Dr. Drs. I Gusti Ngurah Seramasara. M.Si., selaku salah satu narasumber yang berbicara tentang tema perjuangan kaum perempuan ini menyebutkan bahwa, "kondisi saat ini merupakan Neo Kapitalis gaya baru, gaya konsumtif itu merupakan gaya neo kapitalis. Jadi perempuan terkadang tidak luput dari kondisi konsumtif seperti ini, "jelasnya.

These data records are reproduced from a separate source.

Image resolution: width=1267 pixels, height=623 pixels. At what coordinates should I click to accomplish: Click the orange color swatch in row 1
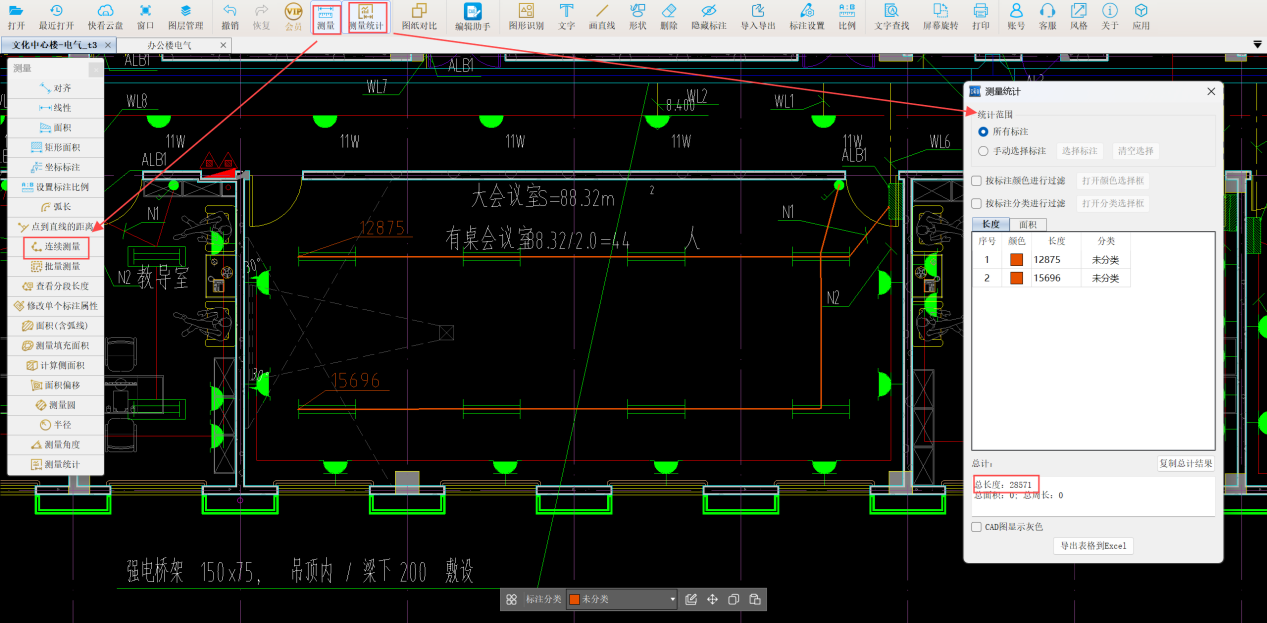coord(1016,260)

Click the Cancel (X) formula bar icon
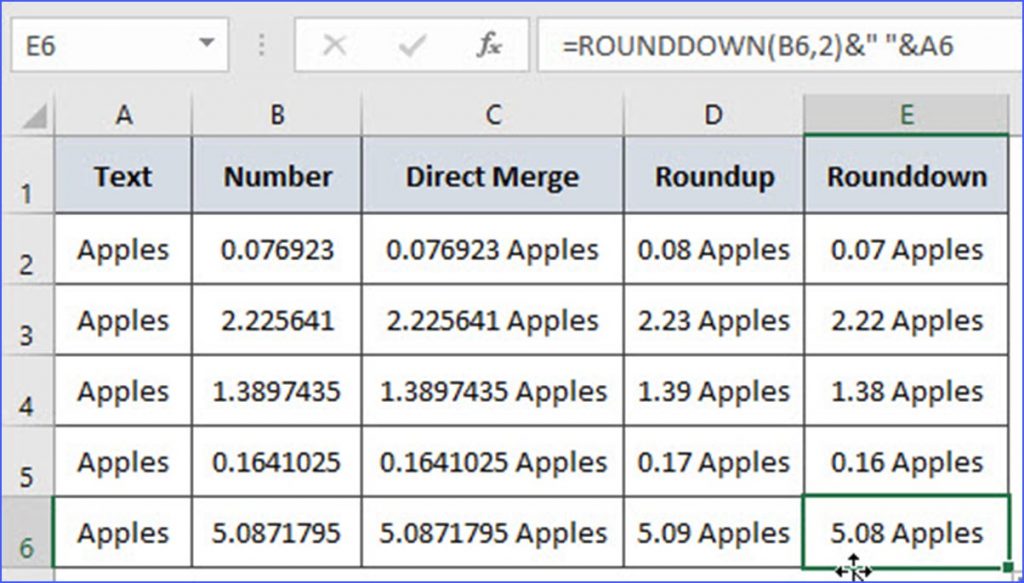click(x=335, y=45)
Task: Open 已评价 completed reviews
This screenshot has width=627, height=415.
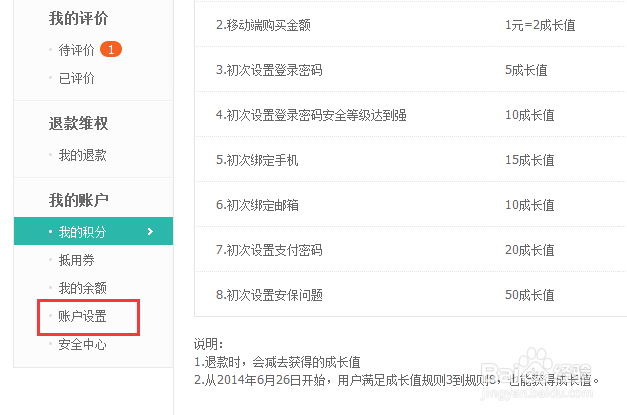Action: [x=76, y=77]
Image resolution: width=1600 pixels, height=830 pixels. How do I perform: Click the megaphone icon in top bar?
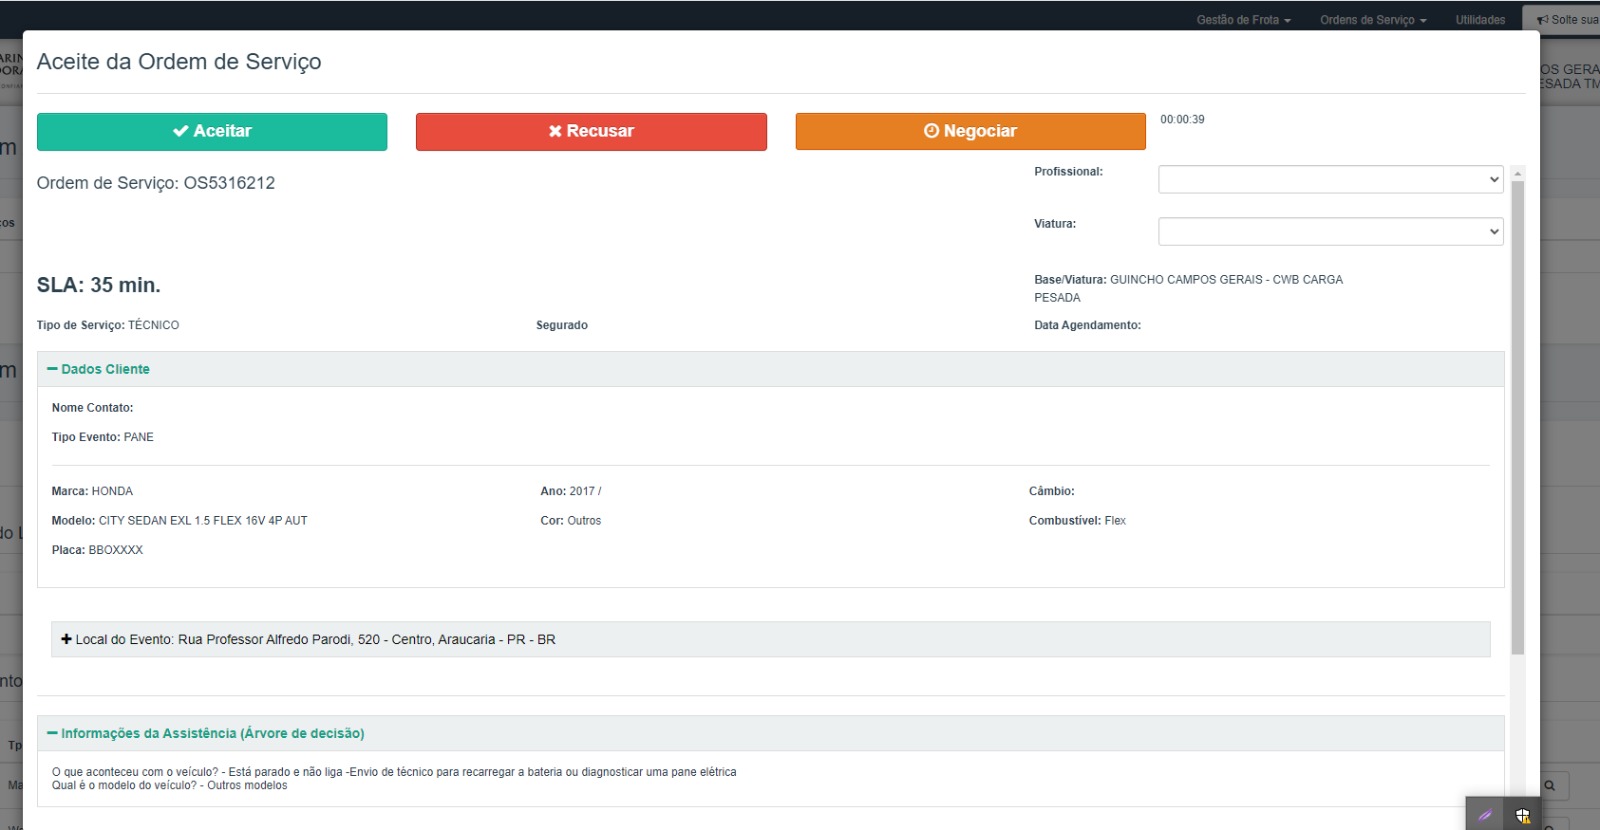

Ia juga menerangkan bahwa saat ini perempuan Bali khususnya telah banyak yang sudah mendobrak tradisi yang ada, dengan maju menentang. Tetapi ia juga menjelaskan bahwa ajaran tetua dulu sebetulnya ada positifnya juga, "Seperti menjaga kesucian wanita, memang sisi kebebasan sebagai wanita kerap dirasakan. Ini juga bila perempuan sudah kehilangan kesuciannya atau perbuatan yang mencedrai martabat biasanya akan mendapat cemohan dan hinaan dari masyarakat umum, tetapi berbeda dengan laki-laki yang tidak ada pengaruhnya bila ia kehilangan keperjakaannya, tidak banyak yang membicarakannya, " ungkapnya.
Saat ditanya soal keadilan yang diberlakukan oleh tradisi adat Bali tentang pembagian waris yang adil dan yang sama rata, ia tidak berkenan membicarakannya lebih jauh. Ia mengaku bukan bidangnya dalam penjelasan hukum, namun ia mengakui dalam sistem patrilineal (garis laki2) di Bali khususnya memang melakukan hal tersebut, karena adat istiadatnya dalam menjaga tradisi yang ada dalam suatu wilayah adat.
Begitu juga narasumber kedua yang berbicara tentang perjuangan perempuan Bali dijamannya. Ia juga pernah menjadi ketua KPU Provinsi Bali, dan juga seorang dosen di Universitas Ngurah Rai, Ketua LSM Seruti, dan sampai dengan dunia perpolitikan di Bali.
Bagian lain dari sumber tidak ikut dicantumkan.